> _Estratto pagina_
________________________

Di Dawie Coetzee. Originale pubblicato il 17 marzo 2022 con il titolo Towards Prefigurative Design. Traduzione di Enrico Sanna.
Si sente sempre più spesso parlare di prefigurativo, un aggettivo che esiste in ambito politico radicale da circa cinquant’anni. Da disegnatore di professione, credo che debba esistere da qualche parte un progetto prefigurativo, anche se poco noto. Cerco “prefigurative design” su Google, sperando di trovare qualche esempio concreto nel senso che intendo io.

________________________

> _Sezione dati_
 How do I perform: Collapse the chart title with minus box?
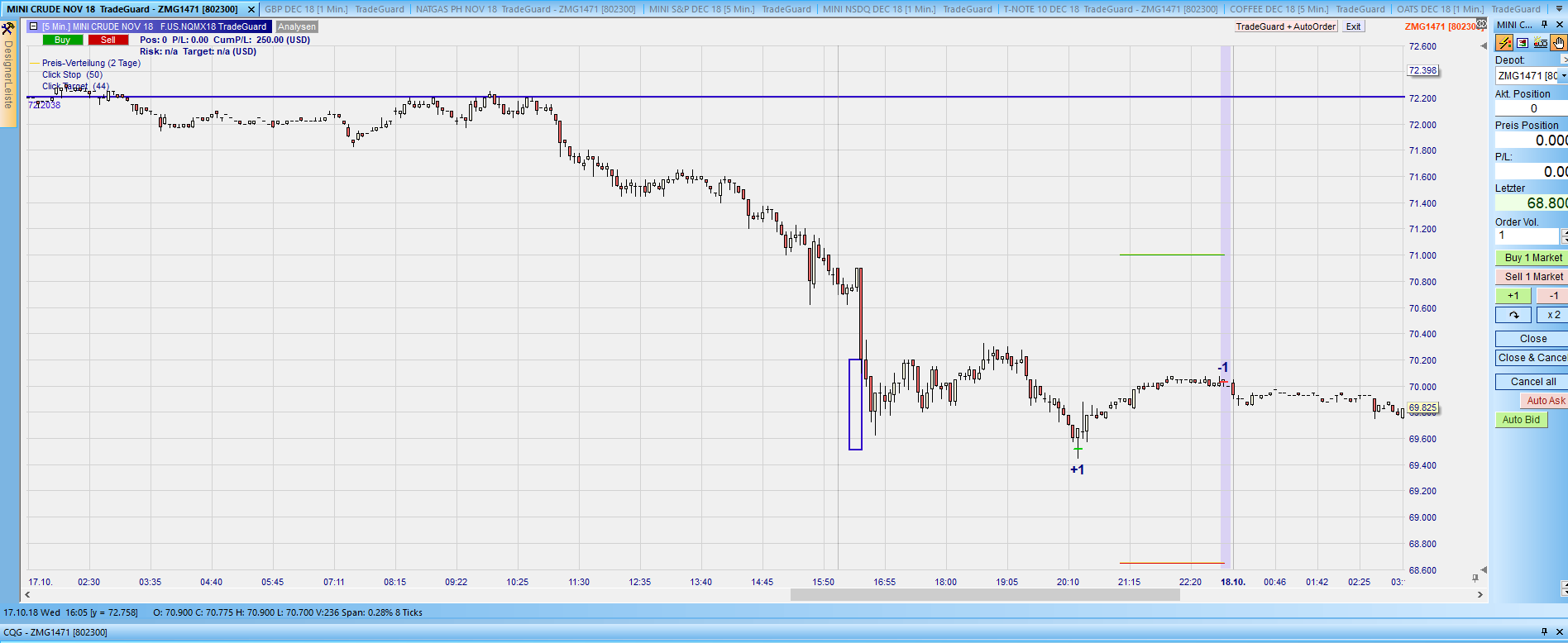pos(33,26)
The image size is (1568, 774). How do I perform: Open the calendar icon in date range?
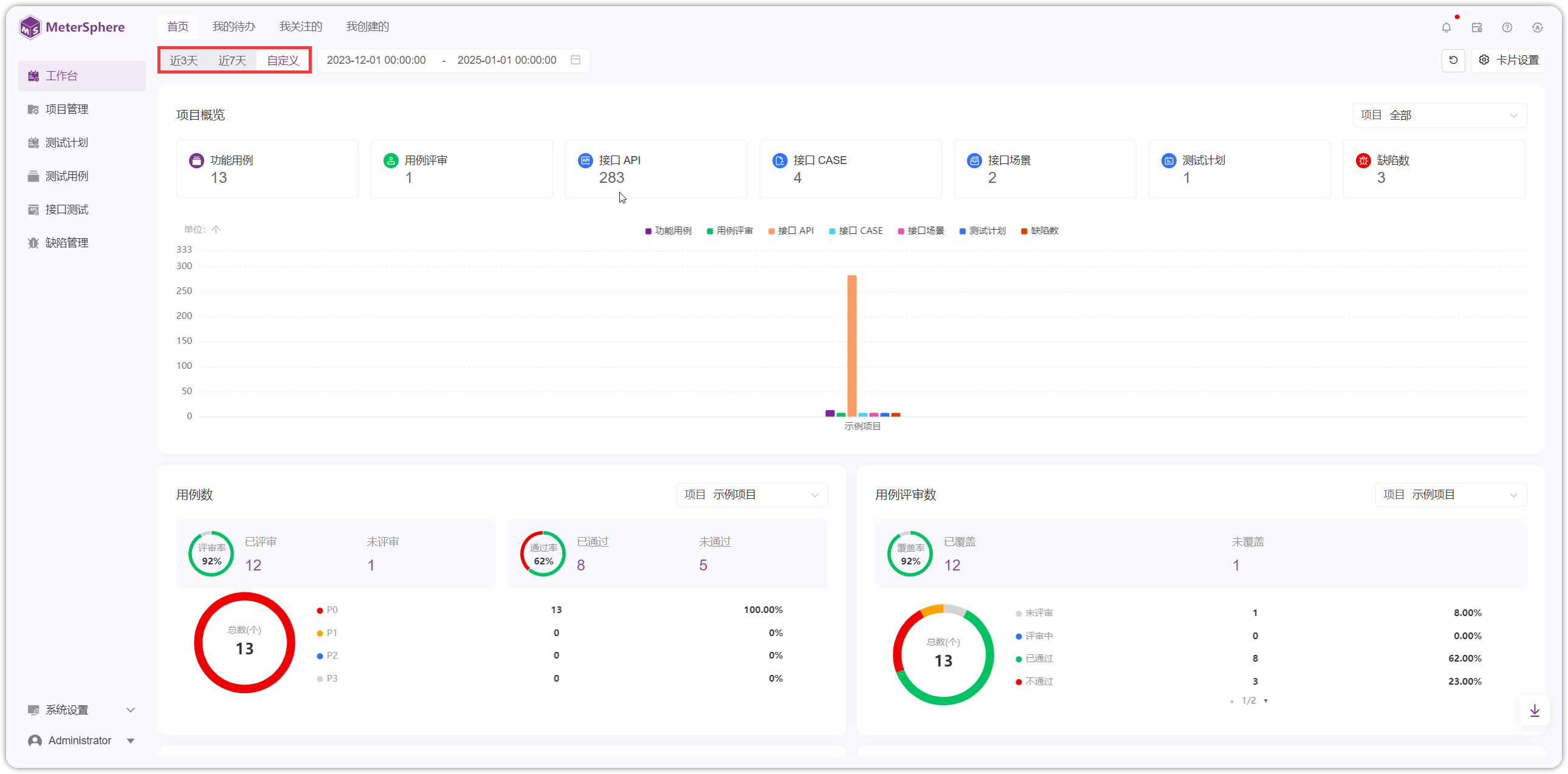click(x=575, y=60)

________________________

> _Cosa serve_
Modifica il passo del testo sul progetto prefigurativo compreso tra "Di Dawie Coetzee." e "che intendo io.", estremi inclusi, sostituendo "disegnatore" con "progettista". I dati provengono da un'altra fonte.

> _Il risultato_
Di Dawie Coetzee. Originale pubblicato il 17 marzo 2022 con il titolo Towards Prefigurative Design. Traduzione di Enrico Sanna.
Si sente sempre più spesso parlare di prefigurativo, un aggettivo che esiste in ambito politico radicale da circa cinquant’anni. Da progettista di professione, credo che debba esistere da qualche parte un progetto prefigurativo, anche se poco noto. Cerco “prefigurative design” su Google, sperando di trovare qualche esempio concreto nel senso che intendo io.